Meloni gela Berlusconi: Non so con chi abbia fatto programma comune del centrodestra

Da Tor Bella Monaca, Giorgia Meloni chiude le porte (ancora) a Berlusconi: nessuna pace in vista, nemmeno dopo l'endorsement dell'ex premier al ballottaggio

ROMA – Si conclude a Tor Bella Monaca, estrema periferia a est di Roma, la campagna elettorale di Giorgia Meloni. Ai giornalisti che le chiedevano se la vittoria sul concorrente di centrodestra Alfio Marchini significherebbe una vittoria su Silvio Berlusconi, Meloni risponde ignorando di fatto il premier azzurro, sottolineando l'importanza di governare pensando al bene della città.

Le distanze da Berlusconi
«Non mi interessa» prendere un voto in più di Marchini per superare Berlusconi, dice la candidata romana: «A me interessa un voto in più per riuscire a fare la mia parte, per ricostruire la mia città, che è una città che amo, della quale mi sento parte, e che chiaramente non posso ricostruire da sola, ma che devo ricostruire con i romani». È chiara la risposta della candidata di FdI: con alle spalle la spiacevole vicenda romana con Berlusconi che sceglie di appoggiare il costruttore romano Marchini, Meloni si dice convinta di poter andare avanti da sola e di volerlo fare per i romani.
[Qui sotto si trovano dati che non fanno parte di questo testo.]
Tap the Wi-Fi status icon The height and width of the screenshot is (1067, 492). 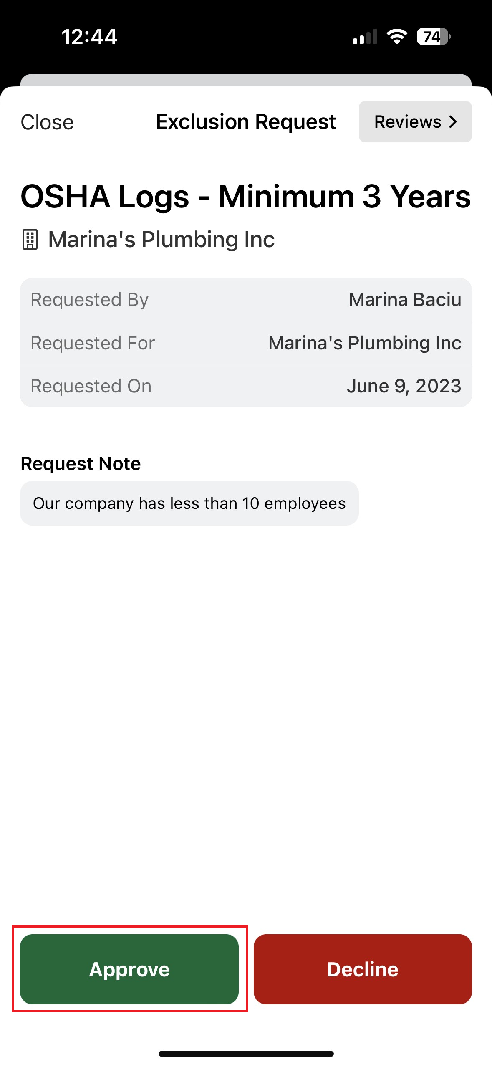[x=397, y=37]
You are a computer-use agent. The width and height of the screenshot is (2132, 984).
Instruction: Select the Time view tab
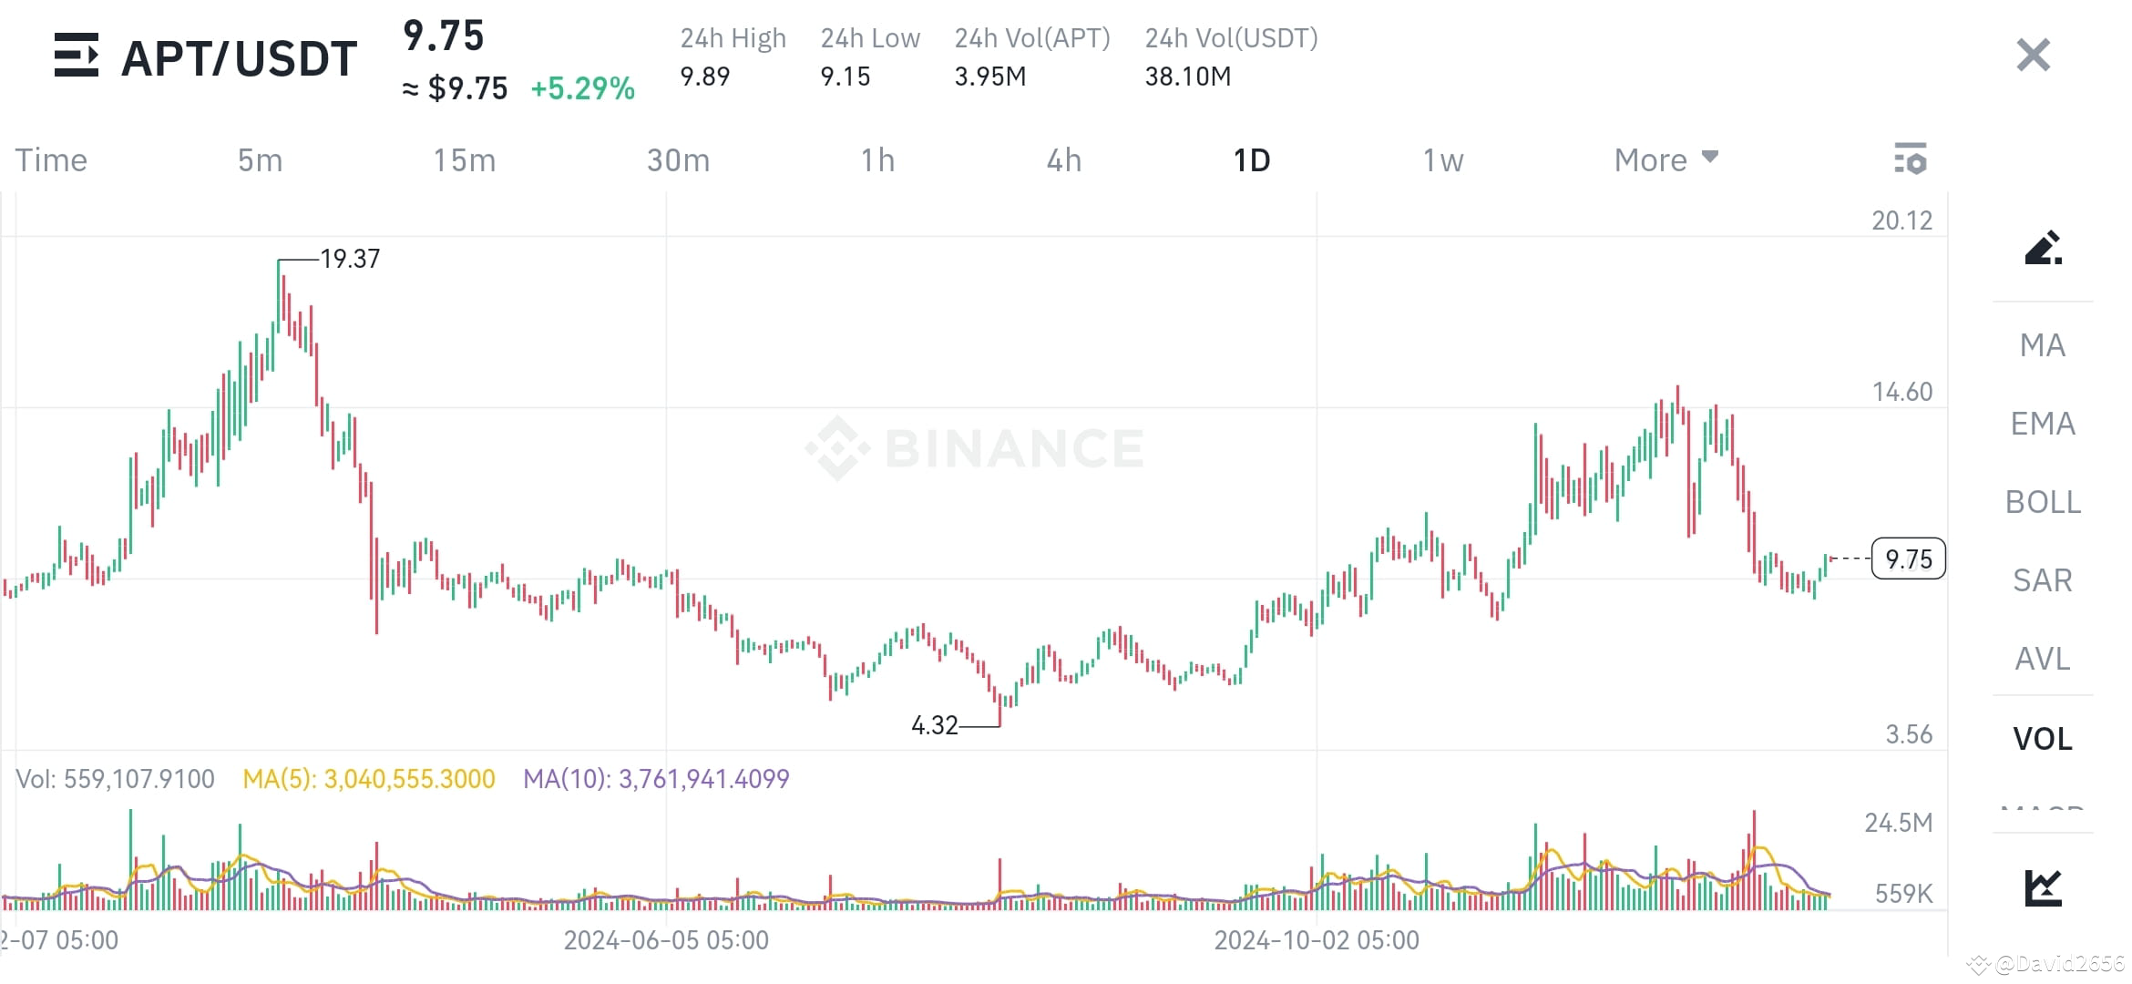coord(51,159)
«Non mi interessano apparentamenti»
La fermezza di Meloni cozza, però, con le parole del leader azzurro: nei giorni scorsi, Silvio Berlusconi ha tentato di ricucire con gli alleati Meloni e Salvini parlando di una bozza di programma comune con FdI e Lega Nord in vista delle prossime elezioni politiche del 2018: «Sono contenta per lui», dice ironicamente la candidata, che continua: «Non so con chi l'abbia fatto, ma sono contenta per lui». Fallito questo tentativo, Berlusconi ha tentato anche l'endorsement alla candidata romana lasciandosi sfuggire che, qualora Marchini non fosse arrivato al ballottaggio, avrebbe appoggiato lei. Anche su questa mossa, Meloni si mostra disinteressata: «Non mi interessa, già l'ho detto: non faccio apparentamenti. Mi interessano i voti dei romani». Come già aveva detto in passato, la candidata ripete ancora che ciò che dicono i partiti oggi non ha più il potere di influenzare i cittadini: «I partiti possono dire quello che vogliono, i cittadini votano sulla base di ciò che li convince. Le persone non eseguono più pedissequamente l'indicazione che arriva dal partito». «Se io arrivo al ballottaggio, come penso succederà, – continua in conclusione Meloni – sarà perché i romani avranno già deciso che io debba misurarmi con questa sfida. Quello che dicono i partiti lascia il tempo che trova».